This month, Black Knight took a closer look at home equity lines of credit (HELOCs), particularly on the share of HELOCs with draw periods – typically a 10-year term of interest-only payments before payments become fully amortizing – ending in 2017. Accounting for just under $100 billion in outstanding unpaid principal balances (UPB), these HELOCs represent the last of the pre-crisis lines of credit – those originated from between 2004 and 2007. As Black Knight Data & Analytics Executive Vice President Ben Graboske explained, as draw periods end and HELOCs reset with new payments, borrowers can face very different monthly obligations.

Problem:
Return the part of the passage about home equity lines of credit that runs from "This month, Black" up to and including "different monthly obligations.", copied word for word. Rely only on the passage about home equity lines of credit.

Dataset section:
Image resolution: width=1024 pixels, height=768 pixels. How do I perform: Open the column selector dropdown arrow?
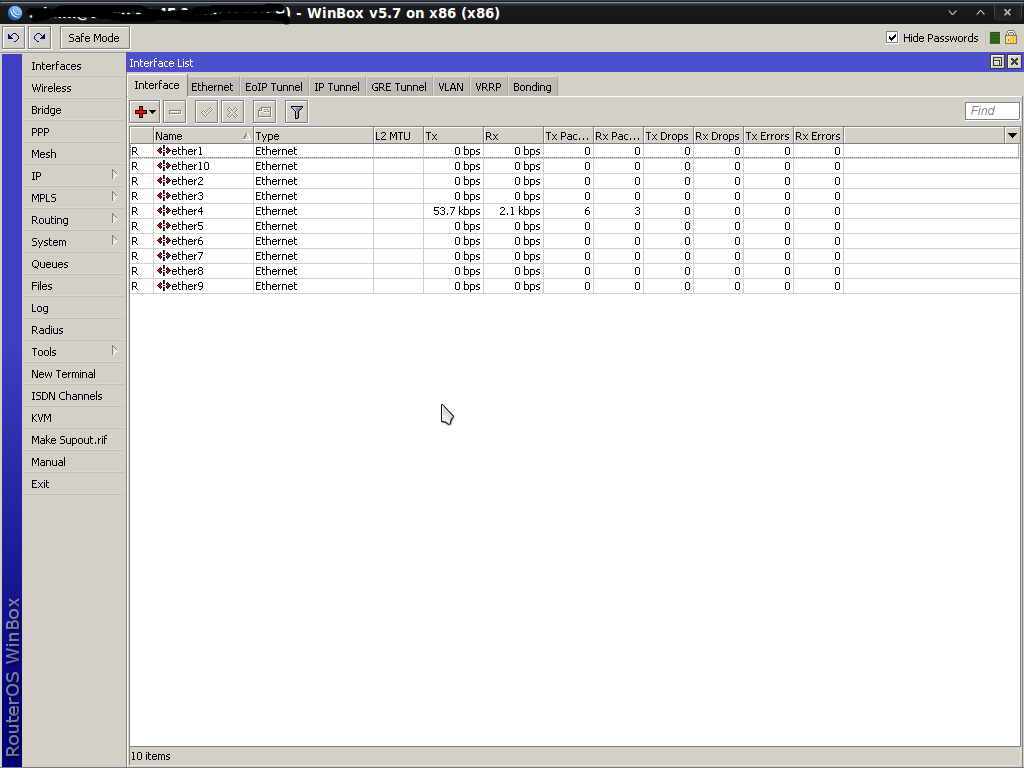tap(1012, 135)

The solution:
This month, Black Knight took a closer look at home equity lines of credit (HELOCs), particularly on the share of HELOCs with draw periods – typically a 10-year term of interest-only payments before payments become fully amortizing – ending in 2017. Accounting for just under $100 billion in outstanding unpaid principal balances (UPB), these HELOCs represent the last of the pre-crisis lines of credit – those originated from between 2004 and 2007. As Black Knight Data & Analytics Executive Vice President Ben Graboske explained, as draw periods end and HELOCs reset with new payments, borrowers can face very different monthly obligations.